> **CHALLENGE**
Please pull out each row below that contains the string "click", and treat uppercase and lowercase as different.

>> BEGIN RECORDS PROVIDED

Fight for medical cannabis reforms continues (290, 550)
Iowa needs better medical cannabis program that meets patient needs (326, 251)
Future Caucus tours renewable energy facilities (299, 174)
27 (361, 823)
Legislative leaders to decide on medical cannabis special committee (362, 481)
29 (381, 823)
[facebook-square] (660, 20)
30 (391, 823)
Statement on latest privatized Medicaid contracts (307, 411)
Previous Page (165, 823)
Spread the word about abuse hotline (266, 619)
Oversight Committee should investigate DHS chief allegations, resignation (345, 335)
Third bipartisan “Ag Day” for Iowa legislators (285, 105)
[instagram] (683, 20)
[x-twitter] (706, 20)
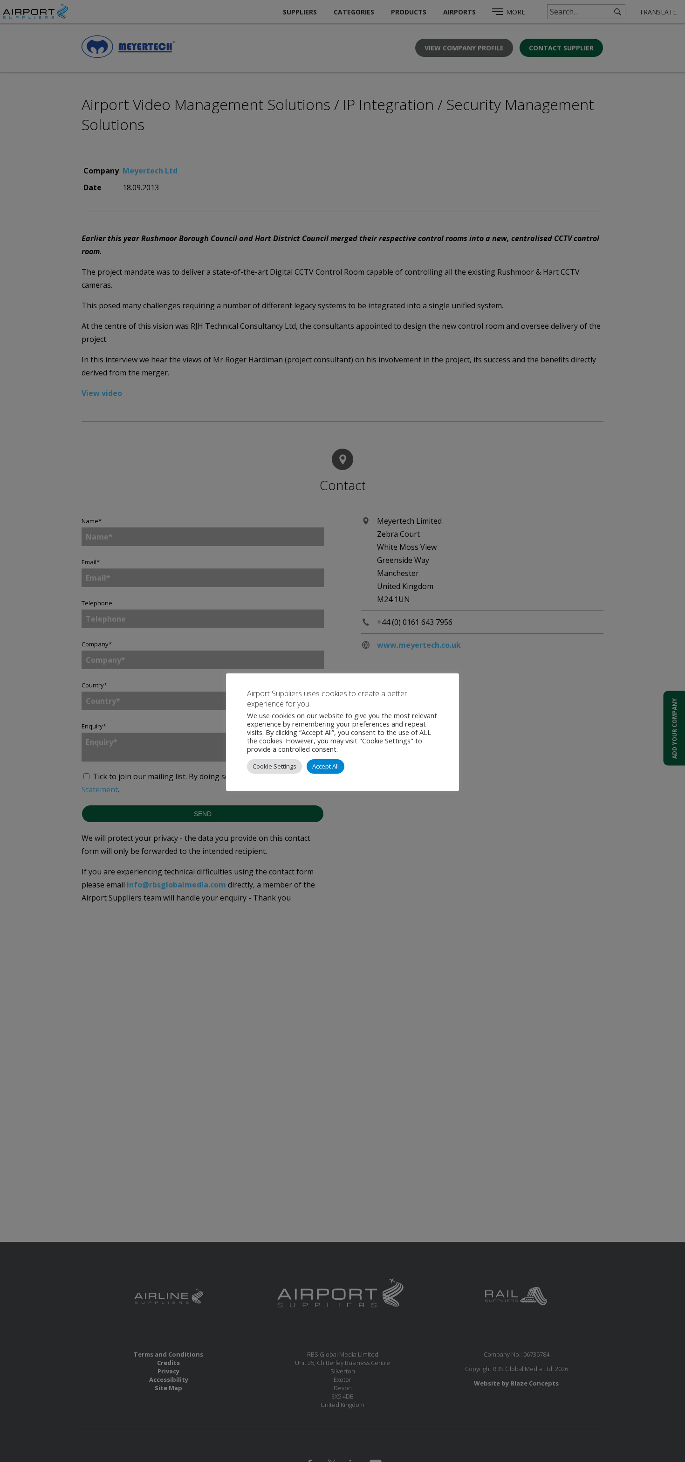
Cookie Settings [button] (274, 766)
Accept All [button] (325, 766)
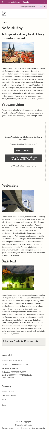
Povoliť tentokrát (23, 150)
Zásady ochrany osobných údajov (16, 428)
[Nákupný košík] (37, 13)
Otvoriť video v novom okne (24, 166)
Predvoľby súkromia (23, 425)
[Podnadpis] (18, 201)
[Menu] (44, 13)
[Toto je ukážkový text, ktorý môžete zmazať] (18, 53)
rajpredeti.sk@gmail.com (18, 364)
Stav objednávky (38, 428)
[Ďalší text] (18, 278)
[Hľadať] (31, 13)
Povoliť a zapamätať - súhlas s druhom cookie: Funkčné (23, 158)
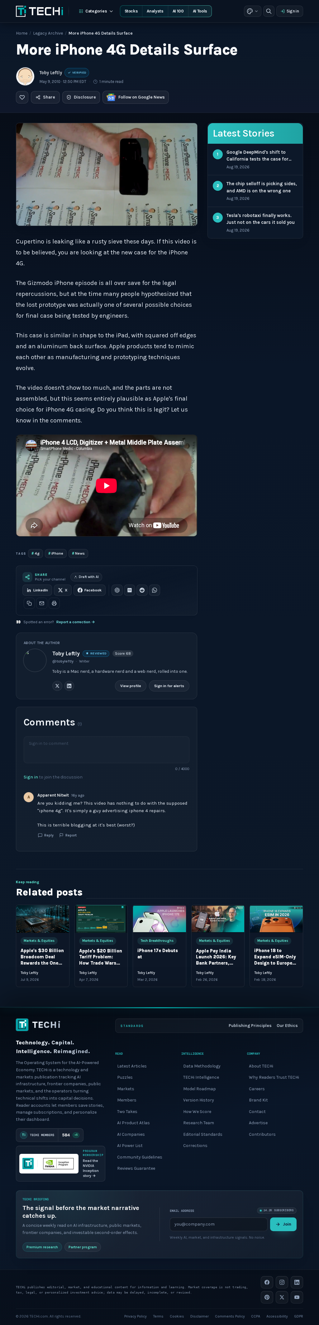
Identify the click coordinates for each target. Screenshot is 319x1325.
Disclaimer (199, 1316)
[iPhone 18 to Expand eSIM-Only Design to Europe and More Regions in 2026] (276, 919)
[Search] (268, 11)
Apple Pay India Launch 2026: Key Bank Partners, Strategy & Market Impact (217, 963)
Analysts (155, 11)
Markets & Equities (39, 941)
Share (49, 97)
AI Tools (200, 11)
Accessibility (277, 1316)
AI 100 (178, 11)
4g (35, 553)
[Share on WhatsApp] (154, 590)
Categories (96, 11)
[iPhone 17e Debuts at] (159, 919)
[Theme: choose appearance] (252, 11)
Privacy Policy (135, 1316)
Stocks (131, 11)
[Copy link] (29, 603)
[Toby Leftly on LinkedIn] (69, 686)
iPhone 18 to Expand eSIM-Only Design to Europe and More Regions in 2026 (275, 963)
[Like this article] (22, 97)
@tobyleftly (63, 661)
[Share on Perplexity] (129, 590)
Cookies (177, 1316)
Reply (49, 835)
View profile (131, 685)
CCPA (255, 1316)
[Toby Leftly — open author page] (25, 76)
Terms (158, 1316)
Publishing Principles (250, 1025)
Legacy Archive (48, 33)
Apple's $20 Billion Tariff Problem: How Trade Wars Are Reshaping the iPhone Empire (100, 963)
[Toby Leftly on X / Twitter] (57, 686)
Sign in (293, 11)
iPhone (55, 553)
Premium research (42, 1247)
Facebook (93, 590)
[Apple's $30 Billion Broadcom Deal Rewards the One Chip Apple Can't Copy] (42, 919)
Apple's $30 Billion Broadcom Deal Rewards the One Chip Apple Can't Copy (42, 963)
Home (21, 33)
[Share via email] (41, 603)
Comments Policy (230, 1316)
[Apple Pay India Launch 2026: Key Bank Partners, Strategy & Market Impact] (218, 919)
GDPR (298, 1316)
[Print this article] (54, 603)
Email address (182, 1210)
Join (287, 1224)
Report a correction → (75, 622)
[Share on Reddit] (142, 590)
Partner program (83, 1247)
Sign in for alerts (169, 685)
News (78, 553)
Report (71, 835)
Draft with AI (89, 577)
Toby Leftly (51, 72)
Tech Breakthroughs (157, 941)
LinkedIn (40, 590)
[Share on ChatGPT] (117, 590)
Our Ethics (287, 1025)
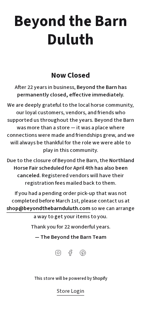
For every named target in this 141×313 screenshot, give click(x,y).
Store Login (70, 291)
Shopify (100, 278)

>> END RECORDS PROVIDED

> **FINAL RESULT**
Identify the click coordinates for each target. Screenshot is 319x1325.
For every named target in this 141×313 screenshot, give click(x,y).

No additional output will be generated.